Oireachtas Joint and Select Committees

Wednesday, 25 January 2017

Joint Oireachtas Committee on Health

Emergency Department Overcrowding: Discussion

1:30 pm

Mr. Liam Woods:

I will take Deputy Kelleher's questions first and I may ask colleagues to take one or two. He made an observation on senior decision-makers and asked where we are with having them available between 8 p.m. and 8 a.m. An 8 p.m. to 8 a.m. service for diagnostics is substantively in place. It came into place as part of the negotiations on the Lansdowne Road agreement. In terms of senior clinical decision-makers, there are a couple of issues. The Deputy asked what the driving factors were. The availability and total number of senior decision-makers are challenges for us, as I am sure the Deputy is aware, when one reviews the OECD data. That varies by site. I was in Cork University Hospital not so far back and I saw the senior decision-makers come down at about 10.30 p.m. from theatre to support the emergency department. We have a strong commitment from our clinical groupings and directors within hospital groups and on hospital sites. They are constantly working to ensure that clinical decision-making is available to provide for effective flow. Clearly, that is our significant concern. We have challenges in that which are primarily about capacity. Some facilities may have one to two emergency department physicians and that does not provide for round-the-clock service. I have not personally experienced anything in contractual terms around that. The Deputy referenced contract. The main challenge we face is that there are many and competing demands on the delivery of services with a fixed number of clinicians on site.
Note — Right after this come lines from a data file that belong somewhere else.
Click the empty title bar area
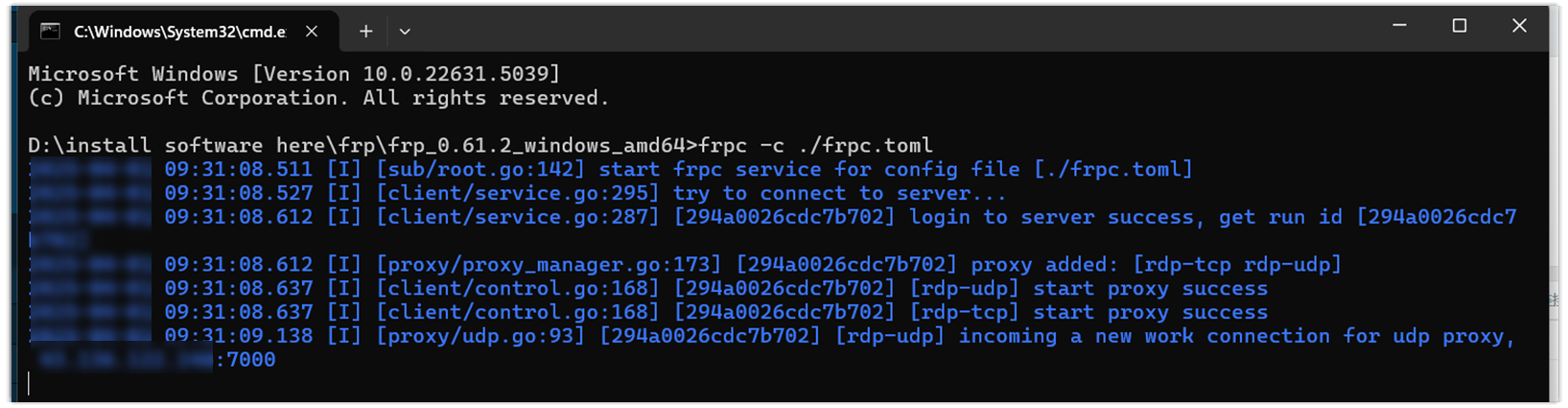The image size is (1568, 408). [863, 29]
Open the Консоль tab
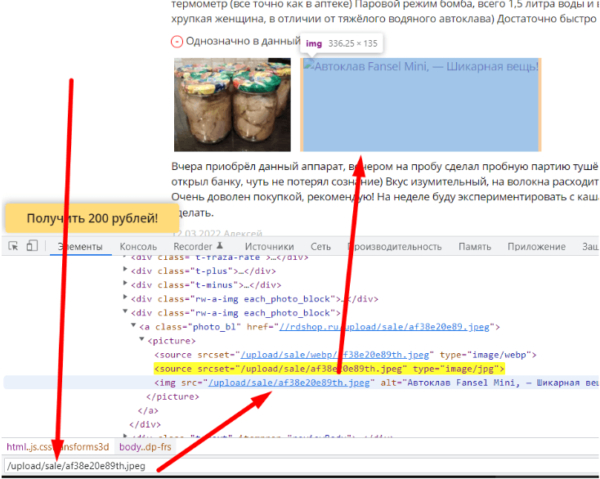The width and height of the screenshot is (600, 479). click(137, 246)
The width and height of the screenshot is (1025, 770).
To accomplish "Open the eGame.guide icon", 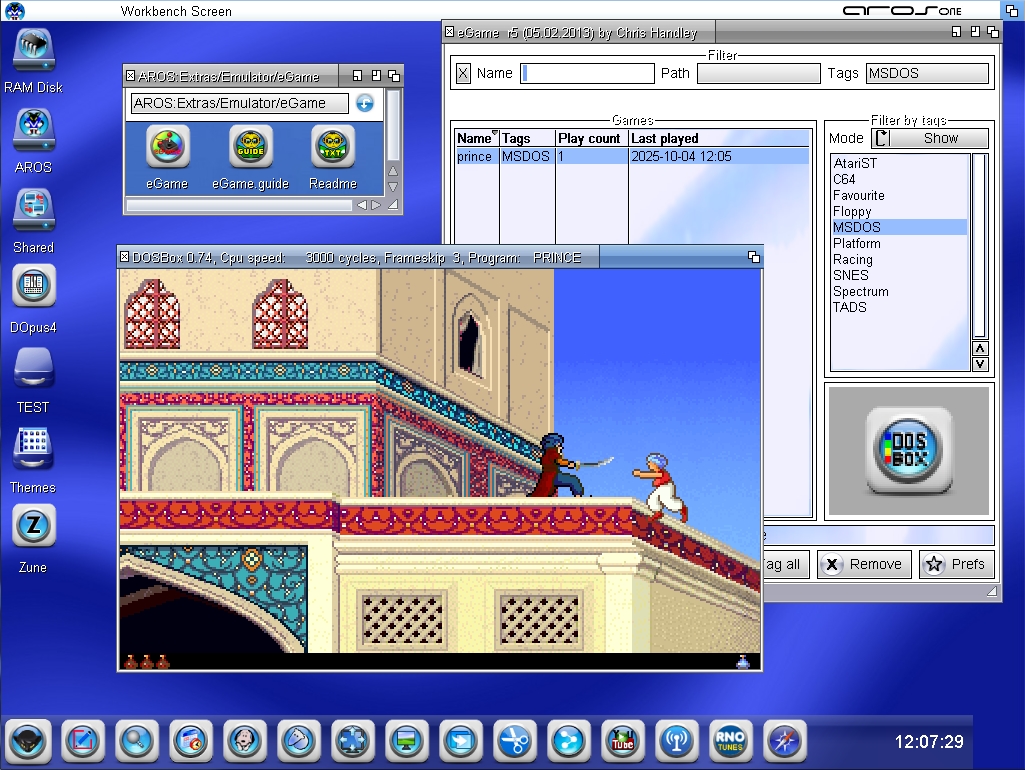I will tap(250, 147).
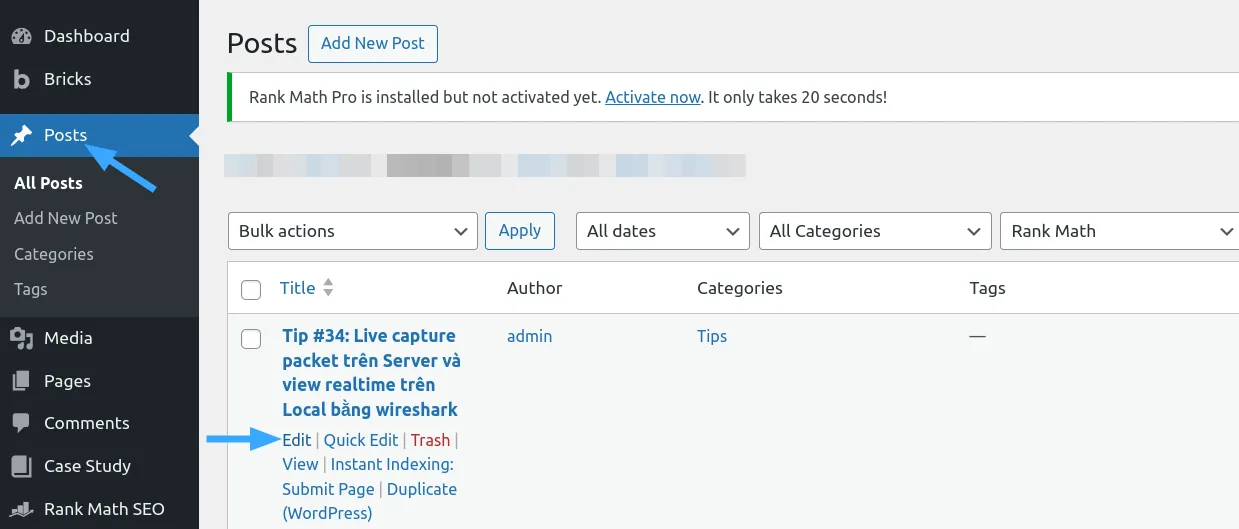Expand the Rank Math filter dropdown
The image size is (1239, 529).
click(1119, 231)
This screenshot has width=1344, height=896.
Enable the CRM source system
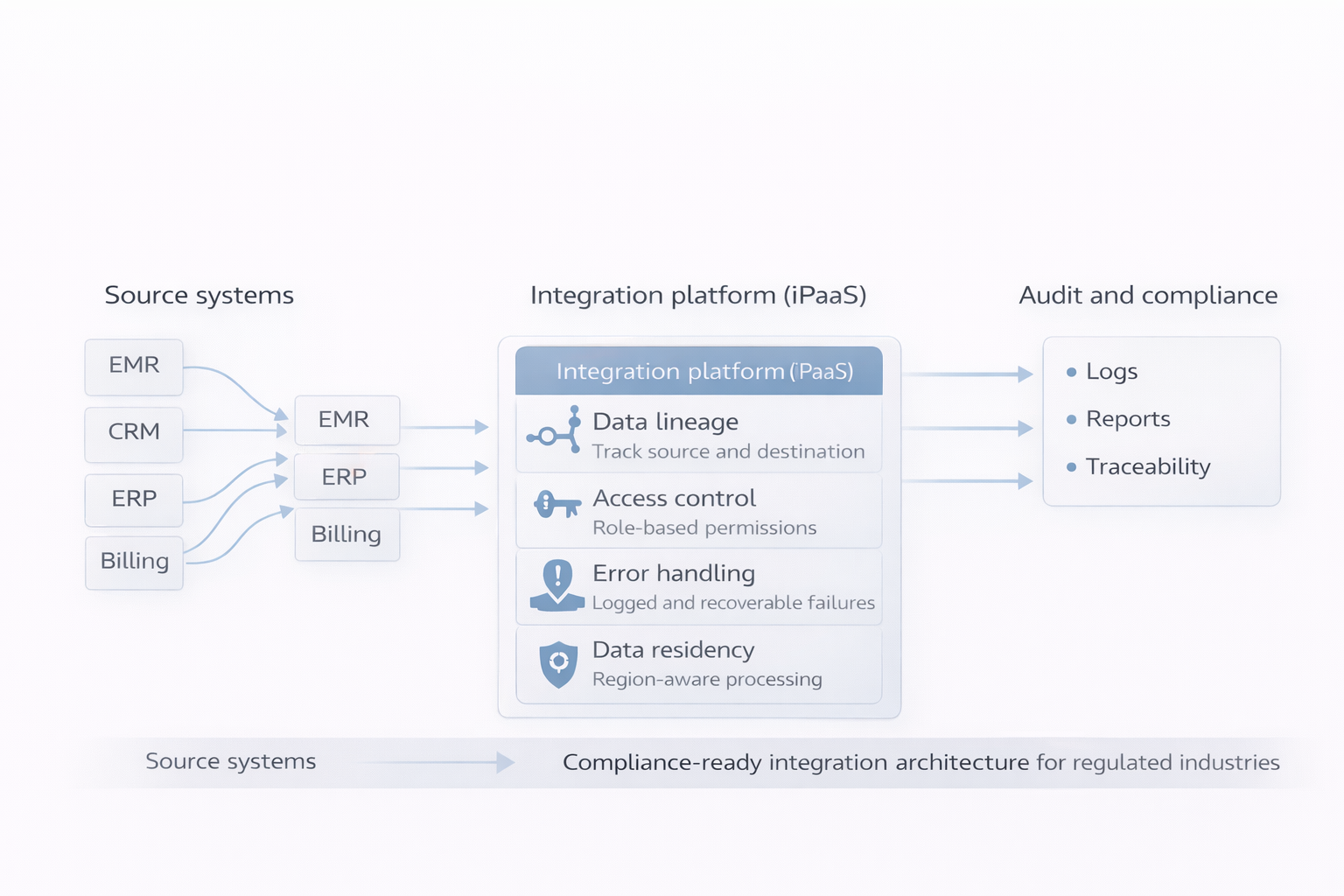[133, 432]
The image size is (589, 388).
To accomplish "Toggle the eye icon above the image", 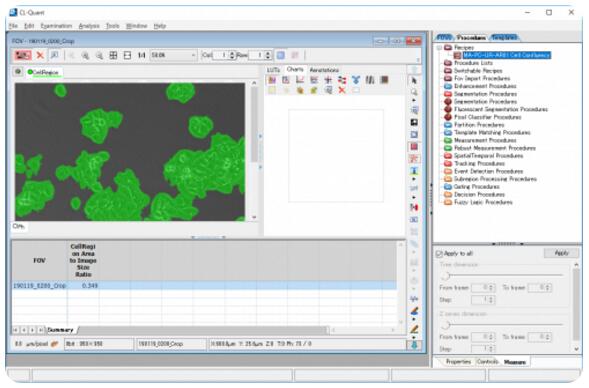I will coord(18,71).
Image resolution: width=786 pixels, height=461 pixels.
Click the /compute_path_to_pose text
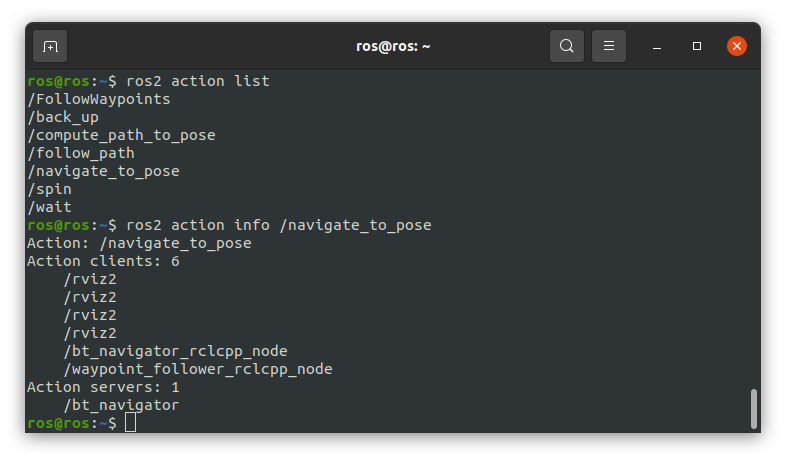pos(121,135)
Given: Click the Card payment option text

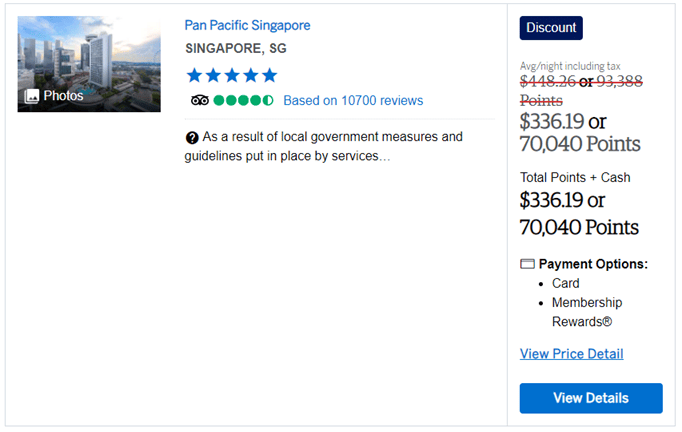Looking at the screenshot, I should (566, 283).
The Deputy is absolutely right to say the support of older persons in the community is key. It is the kind of work that has gone on in Gurranabraher, St. Mary's and in the St. Francis unit reaching into communities to support more people at home and expanding the already in place outpatient antibiotic treatment process to ensure people from nursing homes do not need to come into an acute environment, which is critical. We do some of that but could do more. I ask Dr. Henry to make one or two comments on that as a geriatrician himself.